Standard FRPD terms and conditions of sale.

If the services as set out on the face of this invoice are not already the subject of a written agreement, then the invoiced services are subject to the contractual conditions set out hereunder (hereinafter collectively known as the terms of the "Agreement"):

Terms of Payment: Terms of payment are net 30 days from the date of the invoice. Interest at a rate of 1.5% per month (18% per annum) will be charged on all overdue payments.

Taxes: The amount of any sales, excise or other taxes, if any, applicable to the services/products covered by this invoice, shall be added to the purchase price and shall be paid by the Buyer unless the Buyer provides Fraser River Pile & Dredge (GP) Inc. (FRPD) with an exemption certificate acceptable to the taxing authorities.

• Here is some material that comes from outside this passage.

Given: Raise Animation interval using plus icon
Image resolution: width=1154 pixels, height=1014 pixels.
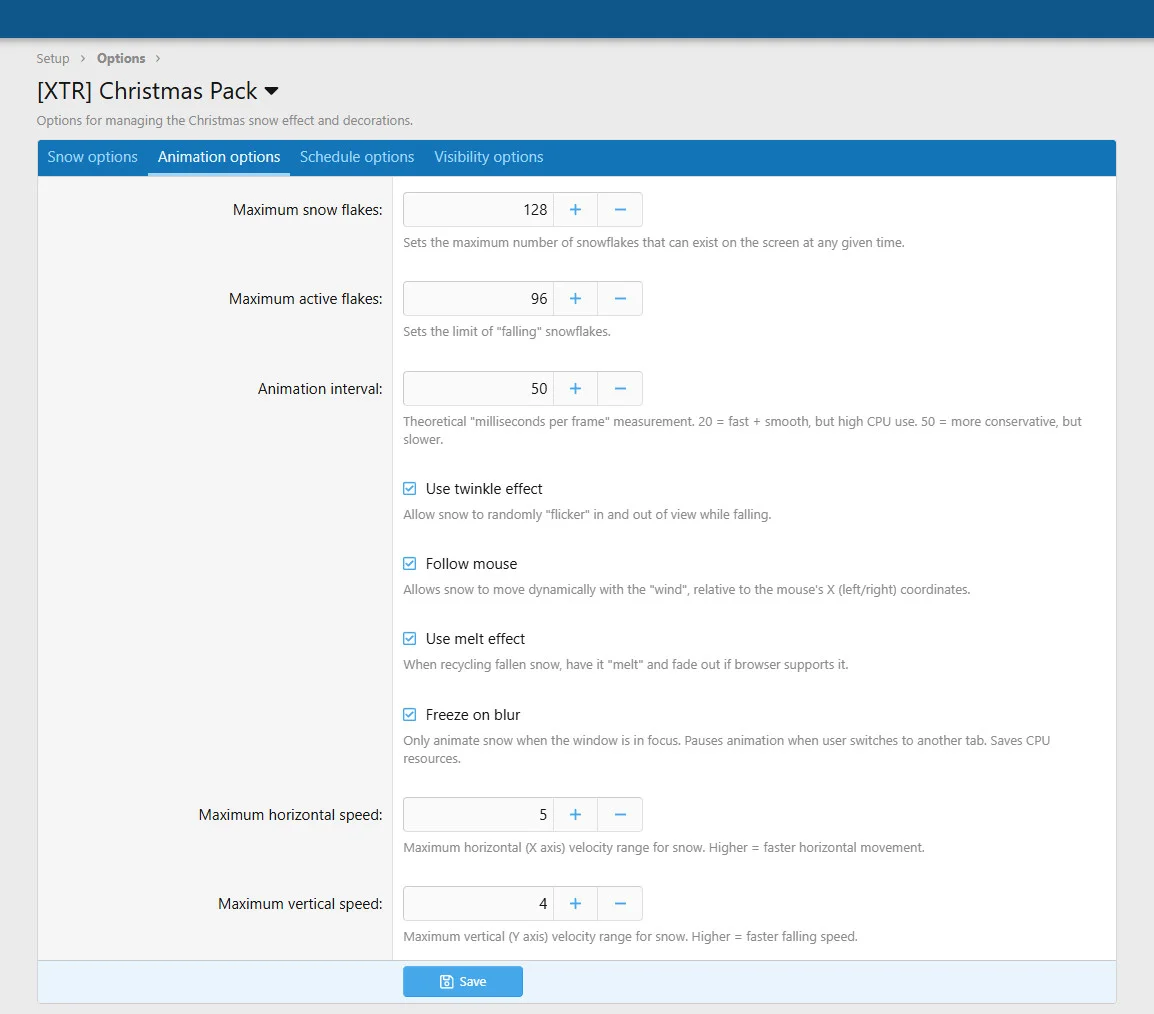Looking at the screenshot, I should point(575,389).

Governing Law and Language: The laws of the Province of British Columbia shall apply to govern the validity, interpretation, and enforcement of this Agreement, and any proceeding taken by FRPD in respect thereof may be taken in the courts of the Province of British Columbia and the Customer agrees to attorn thereto. The language of this Agreement shall be in English only.

Successors and Assigns: This Agreement will be binding upon the parties and their successors and assigns. The Buyer will not have the right to assign this Agreement without the prior written consent of FRPD, and such consent will not be unreasonably withheld.

Modifications: This Agreement constitutes the entire agreement between the parties concerning its subject matter. No provision of any purchase order of the Buyer will alter or add to the terms of the Agreement, and any such provisions will be void. No modification of this Agreement will be binding unless it is in writing and signed by an authorized representative of each party.

Waiver: The waiver by either party of any of its rights under this Agreement will not be construed as constituting a precedent.

General Dispositions: Should any provision of this Agreement become invalid or unenforceable, it shall be considered severed from this Agreement and shall not affect the validity of the remainder of the Agreement.

Notices: Any notice given pursuant to this Agreement shall be given in writing to the parties at the address set forth on the invoice.

Mediation Clause: If a dispute arises out of or relates to this Agreement, or the breach thereof, and the dispute cannot be settled by negotiations between the parties, the parties agree first to try in good faith to settle the dispute by mediation administered by the British Columbia Arbitration and Mediation Institute under its mediation rules before resorting to arbitration, litigation, or some other dispute resolution procedure.

Arbitration: All disputes seeking arbitration as a route to resolution, shall be considered binding in accordance with the arbitration rules of the British Columbia Arbitration and Mediation Institute. The appointing authority shall be the British Columbia Arbitration and Mediation Institute. The case shall be administered by the British Columbia Arbitration and Mediation Institute in accordance with its arbitration rules. The place of arbitration shall be Vancouver, or, if agreed to between the parties, any other location in the province of British Columbia. Insurance: The Buyer is responsible for providing any project specific insurance. Intellectual Property: FRPD work procedures and processes shall remain the property of FRPD.

Warranty: No warranties or conditions, express or implied, written or oral, statutory or otherwise are implied. Any and all conditions and warranties implied by law or the Sale of Goods Act or any similar statutes of any Province are hereby expressly waived.

Changes in Buyer's Financial Condition: FRPD reserves the right by written notice to cancel any order or to require full or partial payment or adequate assurance of performance from the Buyer without liability to FRPD in the event of (i) the insolvency of the Buyer, (ii) the filing of a voluntary petition in bankruptcy by the Buyer, (iii) the appointment of a receiver or trustee for the Buyer, or (iv) the execution by the Buyer of an assignment for the benefit of creditors. FRPD reserves the right to suspend its performance until such payment or adequate assurance of performance has been received. In this regard, it is understood that FRPD is not relinquishing its right to be paid for work completed. FRPD also reserves the right to cancel the Buyer's credit at any time for any reason.

Changes or Cancellation: FRPD may accept the Buyer's request to change the specifications or processing of the goods, but shall reserve the right to charge the Buyer for all costs and services necessary for such changes. Orders for goods may not be cancelled and materials may not be returned by the Buyer except with the written consent of FRPD. Any changes shall be documented by way of a "change order" signed by both parties.

Delays or Force Majeure: FRPD will not be in default under this Agreement if its performance is prevented or materially hindered by events or causes beyond its reasonable control, provided that it gives the Buyer prompt notice thereof and uses all commercially reasonable efforts to avoid, terminate, or mitigate the effects of such events or causes. In the event any force majeure occurs, FRPD may, at its option, cancel the Customer's order, in which case FRPD shall be released from all obligations and liability for failure to deliver goods so ordered, or failure to provide services, including, but not limited to, any and all claims on behalf of the Customer for loss of profits or revenue, loss of use of the goods or any associated product, cost of capital, cost of substitute products, facilities or services, downtime costs, or claims of customs of the Buyer for such damage.